- **Request**
Recast the records below as a Markdown table with two columns, Row and Line. Give each nonblank line its own row, numbered in order, and leave out blank lines.

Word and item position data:
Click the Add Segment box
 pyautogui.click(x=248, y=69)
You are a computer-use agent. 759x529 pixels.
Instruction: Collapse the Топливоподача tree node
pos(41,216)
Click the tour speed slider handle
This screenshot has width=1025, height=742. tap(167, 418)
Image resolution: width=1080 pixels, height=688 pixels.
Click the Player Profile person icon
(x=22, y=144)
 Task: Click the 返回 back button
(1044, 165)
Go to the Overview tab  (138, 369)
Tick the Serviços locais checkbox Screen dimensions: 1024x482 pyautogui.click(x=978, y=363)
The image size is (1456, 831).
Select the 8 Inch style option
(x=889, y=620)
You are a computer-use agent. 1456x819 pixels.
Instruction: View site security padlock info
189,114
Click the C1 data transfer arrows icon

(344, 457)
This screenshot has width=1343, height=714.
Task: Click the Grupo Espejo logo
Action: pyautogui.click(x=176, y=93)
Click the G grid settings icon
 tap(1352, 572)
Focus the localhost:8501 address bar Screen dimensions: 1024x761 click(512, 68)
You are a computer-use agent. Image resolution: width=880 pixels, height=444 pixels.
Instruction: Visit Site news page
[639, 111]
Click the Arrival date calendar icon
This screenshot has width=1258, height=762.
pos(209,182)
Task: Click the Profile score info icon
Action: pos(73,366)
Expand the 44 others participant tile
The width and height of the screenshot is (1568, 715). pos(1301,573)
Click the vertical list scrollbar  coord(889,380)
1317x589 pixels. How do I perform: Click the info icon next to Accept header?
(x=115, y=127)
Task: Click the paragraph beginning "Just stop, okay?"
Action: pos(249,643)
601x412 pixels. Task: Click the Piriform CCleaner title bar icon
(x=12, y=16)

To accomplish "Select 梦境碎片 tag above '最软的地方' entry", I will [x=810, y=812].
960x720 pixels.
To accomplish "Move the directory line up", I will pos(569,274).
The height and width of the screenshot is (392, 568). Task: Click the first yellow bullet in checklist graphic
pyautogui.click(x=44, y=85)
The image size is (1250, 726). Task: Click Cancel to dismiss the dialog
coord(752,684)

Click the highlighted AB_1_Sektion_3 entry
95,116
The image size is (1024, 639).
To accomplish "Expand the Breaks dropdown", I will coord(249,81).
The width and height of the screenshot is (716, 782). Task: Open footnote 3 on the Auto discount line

- **Final answer**
| Row | Line |
|---|---|
| 1 | Click the Add Segment box |
| 2 |  pyautogui.click(x=248, y=69) |
| 3 | You are a computer-use agent. 759x529 pixels. |
| 4 | Instruction: Collapse the Топливоподача tree node |
| 5 | pos(41,216) |
| 6 | Click the tour speed slider handle |
| 7 | This screenshot has width=1025, height=742. tap(167, 418) |
| 8 | Image resolution: width=1080 pixels, height=688 pixels. |
| 9 | Click the Player Profile person icon |
| 10 | (x=22, y=144) |
| 11 |  Task: Click the 返回 back button |
| 12 | (1044, 165) |
| 13 | Go to the Overview tab  (138, 369) |
| 14 | Tick the Serviços locais checkbox Screen dimensions: 1024x482 pyautogui.click(x=978, y=363) |
| 15 | The image size is (1456, 831). |
| 16 | Select the 8 Inch style option |
| 17 | (x=889, y=620) |
| 18 | You are a computer-use agent. 1456x819 pixels. |
| 19 | Instruction: View site security padlock info |
| 20 | 189,114 |
| 21 | Click the C1 data transfer arrows icon |
| 22 | (344, 457) |
| 23 | This screenshot has width=1343, height=714. |
| 24 | Task: Click the Grupo Espejo logo |
| 25 | Action: pyautogui.click(x=176, y=93) |
| 26 | Click the G grid settings icon |
| 27 |  tap(1352, 572) |
| 28 | Focus the localhost:8501 address bar Screen dimensions: 1024x761 click(512, 68) |
| 29 | You are a computer-use agent. Image resolution: width=880 pixels, height=444 pixels. |
| 30 | Instruction: Visit Site news page |
| 31 | [639, 111] |
| 32 | Click the Arrival date calendar icon |
| 33 | This screenshot has width=1258, height=762. |
| 34 | pos(209,182) |
| 35 | Task: Click the Profile score info icon |
| 36 | Action: pos(73,366) |
| 37 | Expand the 44 others participant tile |
| 38 | The width and height of the screenshot is (1568, 715). pos(1301,573) |
| 39 | Click the vertical list scrollbar  coord(889,380) |
| 40 | 1317x589 pixels. How do I perform: Click the info icon next to Accept header? |
| 41 | (x=115, y=127) |
| 42 | Task: Click the paragraph beginning "Just stop, okay?" |
| 43 | Action: pos(249,643) |
| 44 | 601x412 pixels. Task: Click the Piriform CCleaner title bar icon |
| 45 | (x=12, y=16) |
| 46 | To accomplish "Select 梦境碎片 tag above '最软的地方' entry", I will [x=810, y=812]. |
| 47 | 960x720 pixels. |
| 48 | To accomplish "Move the directory line up", I will pos(569,274). |
| 49 | The height and width of the screenshot is (392, 568). Task: Click the first yellow bullet in checklist graphic |
| 50 | pyautogui.click(x=44, y=85) |
| 51 | The image size is (1250, 726). Task: Click Cancel to dismiss the dialog |
| 52 | coord(752,684) |
| 53 | Click the highlighted AB_1_Sektion_3 entry |
| 54 | 95,116 |
| 55 | The image size is (1024, 639). |
| 56 | To accomplish "Expand the Breaks dropdown", I will coord(249,81). |
| 57 | The width and height of the screenshot is (716, 782). Task: Open footnote 3 on the Auto discount line |